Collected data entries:
^^^^^^^^^^^^^^^^
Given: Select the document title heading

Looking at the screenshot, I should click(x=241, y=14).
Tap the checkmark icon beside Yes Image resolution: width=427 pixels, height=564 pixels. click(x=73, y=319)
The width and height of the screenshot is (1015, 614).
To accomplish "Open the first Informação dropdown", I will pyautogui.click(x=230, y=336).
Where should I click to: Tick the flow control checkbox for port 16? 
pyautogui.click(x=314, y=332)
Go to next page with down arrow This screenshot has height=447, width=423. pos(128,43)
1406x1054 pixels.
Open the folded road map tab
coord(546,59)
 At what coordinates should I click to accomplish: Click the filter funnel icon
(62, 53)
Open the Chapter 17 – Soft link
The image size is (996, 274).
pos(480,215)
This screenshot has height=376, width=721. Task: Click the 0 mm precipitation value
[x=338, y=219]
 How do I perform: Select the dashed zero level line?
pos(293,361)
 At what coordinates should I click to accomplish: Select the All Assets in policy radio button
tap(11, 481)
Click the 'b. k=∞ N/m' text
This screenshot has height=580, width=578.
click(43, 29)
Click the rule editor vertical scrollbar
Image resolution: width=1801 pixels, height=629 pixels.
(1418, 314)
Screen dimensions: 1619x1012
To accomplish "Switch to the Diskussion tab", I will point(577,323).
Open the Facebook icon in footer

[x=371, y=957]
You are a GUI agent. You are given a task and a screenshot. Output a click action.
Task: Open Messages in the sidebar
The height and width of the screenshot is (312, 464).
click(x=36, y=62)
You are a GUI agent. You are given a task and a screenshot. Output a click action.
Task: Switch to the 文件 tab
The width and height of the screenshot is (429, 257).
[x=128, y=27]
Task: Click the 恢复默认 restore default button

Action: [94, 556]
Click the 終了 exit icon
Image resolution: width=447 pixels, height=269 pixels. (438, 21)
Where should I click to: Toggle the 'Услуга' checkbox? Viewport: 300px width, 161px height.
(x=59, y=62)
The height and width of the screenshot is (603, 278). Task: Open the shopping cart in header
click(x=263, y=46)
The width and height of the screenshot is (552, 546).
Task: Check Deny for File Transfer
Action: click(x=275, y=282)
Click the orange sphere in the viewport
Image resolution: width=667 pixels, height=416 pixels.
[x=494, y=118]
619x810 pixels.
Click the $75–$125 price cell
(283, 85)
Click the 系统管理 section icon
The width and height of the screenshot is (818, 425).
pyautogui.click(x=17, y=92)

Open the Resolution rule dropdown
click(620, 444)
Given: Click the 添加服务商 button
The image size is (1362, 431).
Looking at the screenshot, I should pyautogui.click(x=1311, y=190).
^^^^^^^^^^^^^^^^
(Exercise instructions) Repeat every entry exactly, please.

(Reply)
Given: Select the document title heading

Looking at the screenshot, I should click(x=241, y=14).
Tap the checkmark icon beside Yes Image resolution: width=427 pixels, height=564 pixels. click(x=73, y=319)
The width and height of the screenshot is (1015, 614).
To accomplish "Open the first Informação dropdown", I will pyautogui.click(x=230, y=336).
Where should I click to: Tick the flow control checkbox for port 16? 
pyautogui.click(x=314, y=332)
Go to next page with down arrow This screenshot has height=447, width=423. pos(128,43)
1406x1054 pixels.
Open the folded road map tab
coord(546,59)
 At what coordinates should I click to accomplish: Click the filter funnel icon
(62, 53)
Open the Chapter 17 – Soft link
The image size is (996, 274).
pos(480,215)
This screenshot has height=376, width=721. Task: Click the 0 mm precipitation value
[x=338, y=219]
 How do I perform: Select the dashed zero level line?
pos(293,361)
 At what coordinates should I click to accomplish: Select the All Assets in policy radio button
tap(11, 481)
Click the 'b. k=∞ N/m' text
This screenshot has height=580, width=578.
click(43, 29)
Click the rule editor vertical scrollbar
Image resolution: width=1801 pixels, height=629 pixels.
(1418, 314)
Screen dimensions: 1619x1012
To accomplish "Switch to the Diskussion tab", I will point(577,323).
Open the Facebook icon in footer

[x=371, y=957]
You are a GUI agent. You are given a task and a screenshot. Output a click action.
Task: Open Messages in the sidebar
The height and width of the screenshot is (312, 464).
click(x=36, y=62)
You are a GUI agent. You are given a task and a screenshot. Output a click action.
Task: Switch to the 文件 tab
The width and height of the screenshot is (429, 257).
[x=128, y=27]
Task: Click the 恢复默认 restore default button

Action: [94, 556]
Click the 終了 exit icon
Image resolution: width=447 pixels, height=269 pixels. (438, 21)
Where should I click to: Toggle the 'Услуга' checkbox? Viewport: 300px width, 161px height.
(x=59, y=62)
The height and width of the screenshot is (603, 278). Task: Open the shopping cart in header
click(x=263, y=46)
The width and height of the screenshot is (552, 546).
Task: Check Deny for File Transfer
Action: click(x=275, y=282)
Click the orange sphere in the viewport
Image resolution: width=667 pixels, height=416 pixels.
[x=494, y=118]
619x810 pixels.
Click the $75–$125 price cell
(283, 85)
Click the 系统管理 section icon
The width and height of the screenshot is (818, 425).
pyautogui.click(x=17, y=92)

Open the Resolution rule dropdown
click(620, 444)
Given: Click the 添加服务商 button
The image size is (1362, 431).
Looking at the screenshot, I should pyautogui.click(x=1311, y=190).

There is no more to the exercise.